И долго еще, забравшись в свой спальный мешок, Эмиль прислушивался к сонному дыханию Франты. Им досталась общая палатка, хотя оба принадлежали к команде разных лодок. Еще во время разбивки лагеря это казалось Эмилю вполне естественным: если пять «альбатросов» и пять «утят» должны разместиться в пяти палатках, то одна пара должна быть смешанная. Но после сегодняшних событий все резко переменилось.
В походе почти с первого же дня наметились две группы — «утята» и «альбатросы», они даже чуждались друг друга, будто между ними зияла пропасть. Но тогда, в тишине ночи, нарушаемой лишь тихим дыханием Франта-Мышки и еще более тихим шепотом реки, в голову Эмилю пришла ужасная мысль: группа раскололась по его милости. «Альбатросы» отказались взять Эмиля к себе, а «утята» приняли его против воли…
— Франта! — прошептал Эмиль.
Но Франта-Мышка только засопел в ответ. Он крепко спал, а может быть, просто притворялся спящим.
Лагерь у Безымянной реки
1. К лагерю
Утро выдалось ясное, погожее, и от ночных туч не осталось и следа.
Когда девочки умылись, то обнаружилось, что все как одна забыли дома свои зеркальца. Вот потеха! Одна за другой они бросились к реке, потом повертелись перед котелком, стараясь привести в порядок волосы. В конце концов девочки вышли из положения, причесав кое-как друг друга.
Пока долговязая Власта, возвышаясь над Зузкой, заплетала подруге косы, Зузка, подняв вверх руки, завязывала ей золотой шнурок. И только Иване не понадобилась помощь. Она легко встряхнула головой — и тотчас же ее волосы сами собой уложились золотыми волнами, точно солнышко сверкнуло в потоке. Но зато Ивана помогла другим. Она выложила Даше челку на лбу и черные рамочки на ушах. Все получилось отлично, но Даша по привычке недовольно сморщила нос:
— Плохо, у меня какой-то дурацкий вид.
Еще не было и половины шестого, а солнце палило немилосердно. С речной глади поднимались крошечные колечки пара. Когда три лодки отчалили от берега и их носы погрузились в эту пелену тумана, все почувствовали себя как на корабле, скользящем в облаках.
На этот раз Рацек сидел на «Утке», за ней следовала лодка девочек, не имевшая названия, и затем «Альбатрос».
Вскоре утренний туман рассеялся, и река превратилась в зеркало. Вот тут-то сразу дали себя знать жгучие солнечные лучи, струившиеся не только сверху, но и снизу: в зеркальной глади реки сверкало второе ослепительное солнце, рассыпавшееся по волнам. Это было чудесно, но страшно утомительно, и, когда спустя два часа путешественники пристали к берегу, чтобы сварить обед, Магда страдальчески устремила глаза к небу:
— Так рано — и такая жара!
— Это неспроста, — покачал головой Рацек, — я тебе твержу об этом со вчерашнего дня.
— А почему туман с утра?
Он засмеялся:
— Ты все перепутала.
— А ты не каркай, как ворон! — выпалила Магда и вылила ему за шиворот полный резиновый чепчик воды.

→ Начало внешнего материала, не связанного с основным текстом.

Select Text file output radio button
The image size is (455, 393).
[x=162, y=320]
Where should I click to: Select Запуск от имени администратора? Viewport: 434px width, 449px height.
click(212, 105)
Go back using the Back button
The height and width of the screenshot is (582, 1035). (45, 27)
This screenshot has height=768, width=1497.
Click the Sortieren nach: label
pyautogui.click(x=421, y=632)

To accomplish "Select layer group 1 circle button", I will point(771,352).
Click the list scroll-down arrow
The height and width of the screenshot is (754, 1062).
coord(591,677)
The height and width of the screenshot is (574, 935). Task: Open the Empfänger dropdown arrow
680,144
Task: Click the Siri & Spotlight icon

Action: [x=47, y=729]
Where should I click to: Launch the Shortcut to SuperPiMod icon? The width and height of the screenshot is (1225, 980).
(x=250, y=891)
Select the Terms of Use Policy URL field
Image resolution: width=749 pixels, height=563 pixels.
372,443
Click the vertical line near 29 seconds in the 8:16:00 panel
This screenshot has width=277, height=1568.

Они снова сели к веслам, чтобы как можно скорее добраться до места назначения.
В дороге не случилось никаких происшествий. Правда, они наткнулись на два шлюза, но лодки их превосходно прошли, хотя визгу было хоть отбавляй. Все были довольны, только Карлик злился: «Альбатрос» зачерпнул больше всех воды. Однако пришлось промолчать: именно по его предложению решили проехать последний шлюз способом «телемарк». По мнению Аквы, это была явная бессмыслица: как может человек идти на лодке «телемарком», если он и в глаза-то не видел порядочного «телемарка»?
Виктор оглушительно захохотал. Но Карлик буквально пригвоздил его к земле одной фразой, да еще в придачу оглянулся, точно удивляясь, что ребята еще здесь.
— А ну вас! Тот парень, что впервые применил «телемарк», тоже никогда в жизни этого не видел, потому что он сам только что его придумал, а это любому порядочному «альбатросу» по плечу!
Это понравилось Румику:
— Верно! Не будем же мы вечно ходить на лодках одним манером, по-старому, словно какая-то «Утка» или девчонки. Вот погодите, мы еще сами придумаем какой-нибудь новый способ и сами дадим ему название! Ого-го-го! Может, еще через год всюду будут ходить на лодках по рекам стилем «альбатрос», а «телемарк» выбросят на свалку.
Из тех, кто слышал эти слова, поверили Румику, пожалуй, только он сам да, может быть, Иванка. Впрочем, Иванка верила всему, вернее так казалось при взгляде на ее детское личико, с бесхитростными, доверчивыми глазами.